De certa forma, os cátaros, com as suas tradições místicas e iniciáticas, tornaram-se irmãos espirituais dos templários e antecessores dos Rosa-Cruzes e dos maçons. Condenados pela Igreja Romana pelas suas ideias e práticas heréticas, eles foram exterminados numa violenta cruzada contra eles movida pela Igreja em meados do século XIII.

Os cátaros chamavam a si mesmos de filhos nascidos do sacrifício de Jesus. Eles diziam possuir o verdadeiro segredo da vida, paixão e morte de Jesus, que para eles não tinha ocorrido da forma como os Evangelhos canónicos divulgavam. Na verdade, eles não acreditavam na divindade de Jesus nem na sua ressurreição, mas tomavam tudo como uma grande alegoria na qual a prática do exemplo de Cristo era a verdadeira medicina da ressurreição. E desta forma eles praticavam-na, sacrificando a si mesmos em prol da colectividade a qual serviam. Dai serem eles mesmos “popelicans.

O cavaleiro do pelicano

A Maçonaria adoptou a lenda do pelicano por influência das tradições Rosa-Cruzes que o seu ritual incorporou. Por isto é que encontraremos, no grau 18, grau rosa-cruz por excelência, o pelicano como um dos seus símbolos fundamentais. O próprio título designativo desse grau é o de Cavaleiro do Pelicano ou Cavaleiro Rosa-Cruz.

O Simbolismo do pelicano é uma alegoria que integra, ao mesmo tempo, a beleza poética da lenda, o apelo emocional do mistério alquímico e o romanticismo do sacrifício feito em nome do amor.
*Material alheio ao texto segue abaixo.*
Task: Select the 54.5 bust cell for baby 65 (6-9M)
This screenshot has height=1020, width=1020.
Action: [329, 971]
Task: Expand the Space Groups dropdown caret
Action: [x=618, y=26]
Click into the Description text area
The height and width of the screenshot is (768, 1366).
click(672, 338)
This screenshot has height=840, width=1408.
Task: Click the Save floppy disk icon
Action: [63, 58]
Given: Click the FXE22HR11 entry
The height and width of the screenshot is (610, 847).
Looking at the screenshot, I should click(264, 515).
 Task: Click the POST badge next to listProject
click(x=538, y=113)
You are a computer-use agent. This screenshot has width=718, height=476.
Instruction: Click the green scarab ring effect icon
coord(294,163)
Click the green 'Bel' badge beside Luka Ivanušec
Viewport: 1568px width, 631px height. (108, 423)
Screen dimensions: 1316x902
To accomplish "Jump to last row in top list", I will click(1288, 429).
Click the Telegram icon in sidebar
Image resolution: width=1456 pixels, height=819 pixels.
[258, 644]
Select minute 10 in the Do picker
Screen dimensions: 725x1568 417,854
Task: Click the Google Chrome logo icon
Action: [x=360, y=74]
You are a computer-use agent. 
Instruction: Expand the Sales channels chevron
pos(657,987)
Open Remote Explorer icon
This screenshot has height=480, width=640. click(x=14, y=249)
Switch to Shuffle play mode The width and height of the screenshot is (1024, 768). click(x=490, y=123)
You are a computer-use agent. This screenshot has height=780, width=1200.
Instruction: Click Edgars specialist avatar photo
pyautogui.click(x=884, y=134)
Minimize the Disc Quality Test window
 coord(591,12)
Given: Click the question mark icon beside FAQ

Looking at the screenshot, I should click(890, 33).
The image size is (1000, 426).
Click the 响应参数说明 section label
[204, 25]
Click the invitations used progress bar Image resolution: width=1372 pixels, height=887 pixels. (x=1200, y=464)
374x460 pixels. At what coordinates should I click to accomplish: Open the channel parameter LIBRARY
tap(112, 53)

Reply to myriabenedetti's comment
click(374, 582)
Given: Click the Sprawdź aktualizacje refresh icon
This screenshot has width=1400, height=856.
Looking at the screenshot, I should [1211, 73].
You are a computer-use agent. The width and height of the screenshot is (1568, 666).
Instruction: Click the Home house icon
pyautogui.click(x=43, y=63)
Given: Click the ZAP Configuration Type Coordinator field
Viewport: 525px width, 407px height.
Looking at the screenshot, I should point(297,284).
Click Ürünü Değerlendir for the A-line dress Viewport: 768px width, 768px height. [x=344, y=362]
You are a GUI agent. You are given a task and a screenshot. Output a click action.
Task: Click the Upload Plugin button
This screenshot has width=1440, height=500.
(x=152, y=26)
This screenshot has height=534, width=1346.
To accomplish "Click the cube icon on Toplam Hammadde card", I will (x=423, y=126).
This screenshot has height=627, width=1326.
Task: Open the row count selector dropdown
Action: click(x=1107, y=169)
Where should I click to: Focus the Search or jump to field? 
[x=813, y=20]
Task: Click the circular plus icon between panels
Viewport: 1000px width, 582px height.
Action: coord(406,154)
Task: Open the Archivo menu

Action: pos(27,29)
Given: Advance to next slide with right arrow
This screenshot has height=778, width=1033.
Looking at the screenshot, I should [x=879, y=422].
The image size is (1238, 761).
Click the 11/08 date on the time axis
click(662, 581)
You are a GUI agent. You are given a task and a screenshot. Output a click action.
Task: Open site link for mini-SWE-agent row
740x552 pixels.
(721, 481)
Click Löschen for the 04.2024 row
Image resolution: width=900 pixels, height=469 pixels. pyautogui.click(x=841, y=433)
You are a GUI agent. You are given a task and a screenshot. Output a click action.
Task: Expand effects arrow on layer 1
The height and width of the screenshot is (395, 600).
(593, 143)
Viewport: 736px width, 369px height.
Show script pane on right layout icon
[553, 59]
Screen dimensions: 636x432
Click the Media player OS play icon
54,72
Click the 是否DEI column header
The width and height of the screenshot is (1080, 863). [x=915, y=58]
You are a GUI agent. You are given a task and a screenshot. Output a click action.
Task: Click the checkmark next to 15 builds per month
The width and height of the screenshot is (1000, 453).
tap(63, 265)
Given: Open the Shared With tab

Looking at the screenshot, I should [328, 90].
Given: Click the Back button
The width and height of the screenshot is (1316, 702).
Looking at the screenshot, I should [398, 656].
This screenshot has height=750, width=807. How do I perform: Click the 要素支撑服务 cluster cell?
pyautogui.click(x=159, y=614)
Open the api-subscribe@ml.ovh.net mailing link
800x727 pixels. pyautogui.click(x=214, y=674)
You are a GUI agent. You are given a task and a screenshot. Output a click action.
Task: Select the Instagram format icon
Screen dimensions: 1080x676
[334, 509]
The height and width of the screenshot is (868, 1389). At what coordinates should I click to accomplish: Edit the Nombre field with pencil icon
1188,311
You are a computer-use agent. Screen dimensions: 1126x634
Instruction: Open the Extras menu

Tanto o Cristo quanto a natureza amorosa vertem o seu sangue para que os seus filhos possam sobreviver. José de Alencar, grande expressão do romanticismo brasileiro utilizou este tema num dos seus mais conhecidos trabalhos, o poema épico Iracema. Neste singelo poema a índia Iracema, sem leite nos seus seios para alimentar Moacir, o filho dos seus amores com o português Martim, rasga o próprio seio e alimenta-o com o seu sangue. Assim, o filho da aborígene com o colonizador torna-se o protótipo do homem que iria povoar o novo mundo, a “nova utopia”, a civilização renascida, fruto da interacção da velha com a nova civilização. Seriam estes “filhos renascidos” do sacrifício da sua mãe que iriam, na visão do escritor cearense, mostrar ao mundo uma nova forma de viver. Tudo bem maçónico. A propósito, José de Alencar também era maçon.